Up until January 21, 2015, I didn’t even know this game existed until I happened to come across an achievement list for the Xbox One version. The game peaked my interest, and I’m glad I saw that achievement list. Unmechanical was originally released on Steam and Android in 2012 and has been rereleased to home consoles with a new extra side level called “Extended”.
Unmechanical: Extended Edition claims itself as a simple game with a variety of puzzles. After starting the game and looking at the controls, it was definitely simple. The left or right stick can move the character and every button and trigger besides the Y button was a tractor beam. That’s it. What can a simple game bring to the table?
Here’s what I liked:
Simplicity – The goal of the game is simply to escape. With the goal of the game and the controls being absolutely simple, I was able to focus on the puzzles at hand which later on became more tricky. You can kind of feel how the game plays just by looking at screenshots.
The puzzles – Most of the puzzles in the game were simple to me but some had me stumped for some time. There were some variety of basic puzzles ranging from matching, weighted scales, Simon-says and more. I had a good time solving through most of them.
The setting of the game – It felt varied and yet I never lost the feeling of being in a cold, desolate place. You go through different locales ranging through an underground cavern, something’s body?, a factory and other places. At the very least, it felt fitting to the game and non-intrusive.
Here’s what I didn’t like:
Display Hint is mostly useless – All my gripes of the game come from a minor feature that is supposed to be simple. I like achievements, and there is an achievement to finish the game without using a hint. In other games, I can turn off hints. I couldn’t find an option to turn hints off at all so for the majority of the first playthrough, I had to subconsciously remind myself not to touch the Y button for the sake of using buttons. For the second playthrough, for the sake of giving a fair review, I played through using the hint button sometimes and I found I wasn’t missing anything at all.
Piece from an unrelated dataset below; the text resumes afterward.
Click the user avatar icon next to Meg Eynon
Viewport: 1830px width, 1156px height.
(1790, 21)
The range is poor on the hint button and gives a vague picture in a bubble for when it does work. Any other time it will give a ? as seen in the picture above where I was actually stuck the first time around. The times I would find myself wanting to use the hint button, it didn’t give me any useful hints at all.
Autosave is overzealous – It saves after every little successful progress made in the game. That sounds like a good thing on paper but in reality it acted like a spoiler to the puzzles I was working on. If I was on the fence on whether my solution had worked or not, autosave would give away that answer. Tack on the fact that there are no negative penalties like your character dying for failing a puzzle and you’re left with very little to no repercussions on errors. I’d prefer a bit more sense of mystery to my results. I could not find an option to turn it off or lessen autosave. There are also various misc. achievements in the game such as Nothing but Net: throw a piece of coal into the oven without the piece touching anything, flying for 3 seconds. Each time you threw a piece of coal into the oven it autosaved. I’m still a little peeved about that achievement for the reason coming next.
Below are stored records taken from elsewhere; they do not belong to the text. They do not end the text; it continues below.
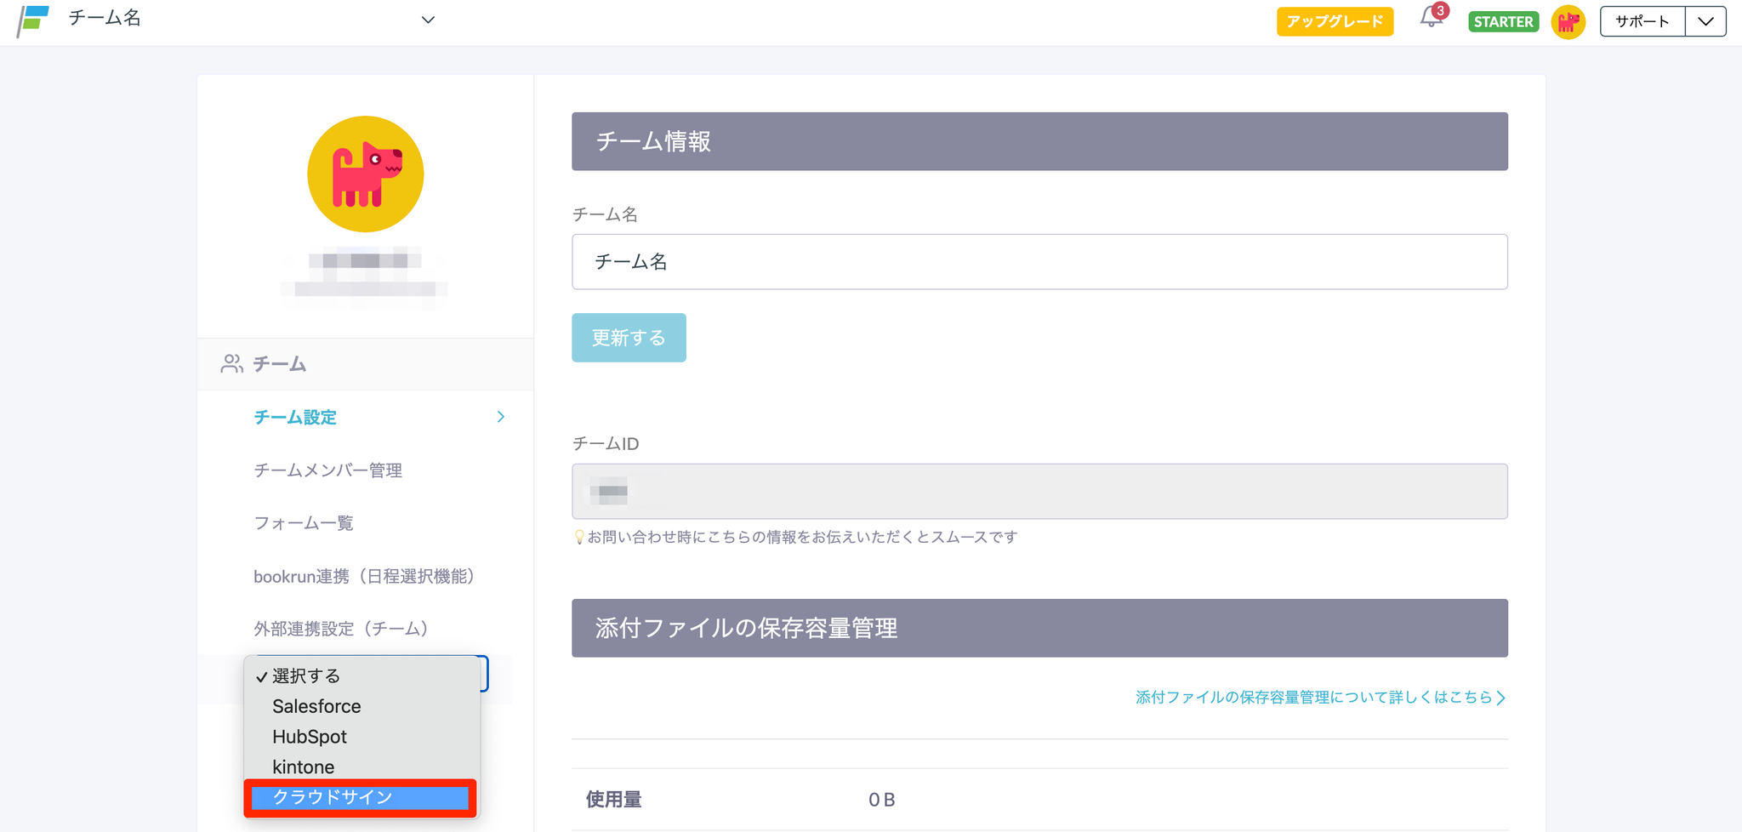Open bookrun連携 sidebar item
Image resolution: width=1742 pixels, height=832 pixels.
click(x=364, y=577)
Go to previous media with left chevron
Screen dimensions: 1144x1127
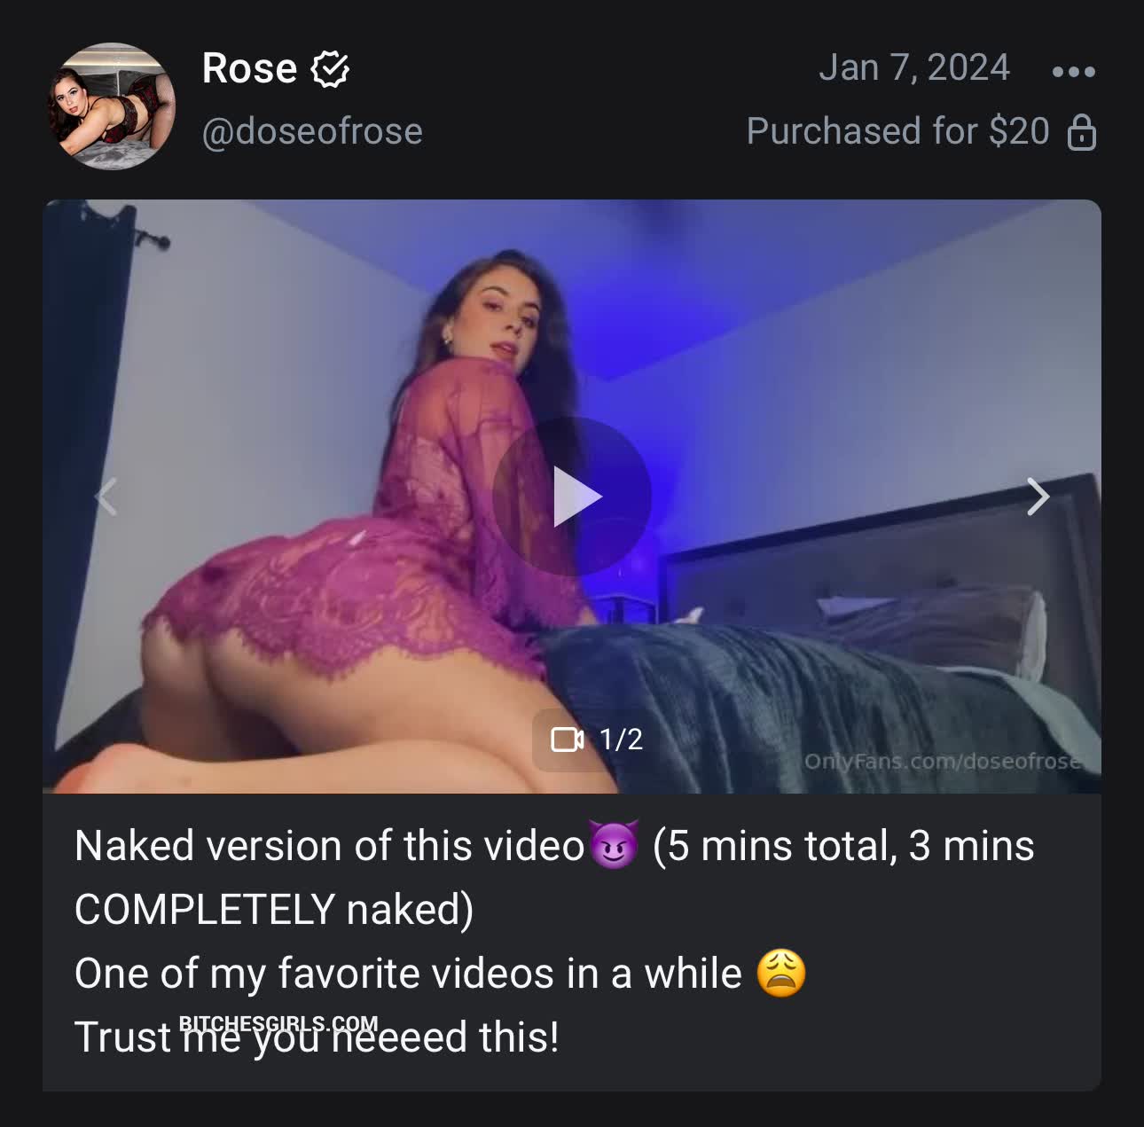(106, 497)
There is no level select – To finish my story above, there are only five coals in that level. Once it autosaves your fifth coal thrown in and if the achievement hasn’t unlocked, you’ll have to start from the beginning of the game again. This section happens around the middle of the game. Many of the achievements in this game are optional and quite missable if you don’t know what to look for. Some occur on the last level so if you overshoot a section, you would have to play the entire game again. What if I wanted to replay a specific section of the game for reasons? I would have to play through its entirety to get back to it. That is very frustrating.
Honorable mention: Unmechanical the game name – The entire game takes place in an environment with cold and mechanical vibes while the player plays as a robot with very little interaction with other non-playable characters. The few times you see other characters, they’re all robots. Unmechanical? The meaning to the name is lost on me.
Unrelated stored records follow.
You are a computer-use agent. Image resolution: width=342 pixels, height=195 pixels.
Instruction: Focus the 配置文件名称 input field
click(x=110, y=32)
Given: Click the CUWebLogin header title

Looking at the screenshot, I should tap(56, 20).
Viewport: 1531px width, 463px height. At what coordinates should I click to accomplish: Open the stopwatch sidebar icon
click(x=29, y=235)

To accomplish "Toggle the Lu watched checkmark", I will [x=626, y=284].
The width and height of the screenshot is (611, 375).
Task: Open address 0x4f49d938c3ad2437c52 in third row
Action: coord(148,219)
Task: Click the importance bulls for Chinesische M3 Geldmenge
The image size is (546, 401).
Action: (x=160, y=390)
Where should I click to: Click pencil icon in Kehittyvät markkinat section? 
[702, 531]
Unmechanical: Extended Edition is a good simple puzzle game that is worth experiencing. It does what it’s designed for quite well and makes for a good puzzling experience with two endings for the main game and two endings for the “Extended” level. The only draw for concern is that the game is short and replay is a bit limited. The game is about five to eight hours on a first playthrough but can be completed in under two hours if you know how to solve everything ahead of time. This game is a luxury item and if you’re short on cash, feel free to pass on it. I recommend this game if you are needing something to play, however, it’s too short to give a full green light on it.
Score: Try it
Achievement notes: Unmechanical: Extended Edition has quite a few missable achievements and with its overzealous autosave system can be annoying to unlock if missed. If you know it’s coming though, they’re fairly simple and easy. Blink and you’ll miss it.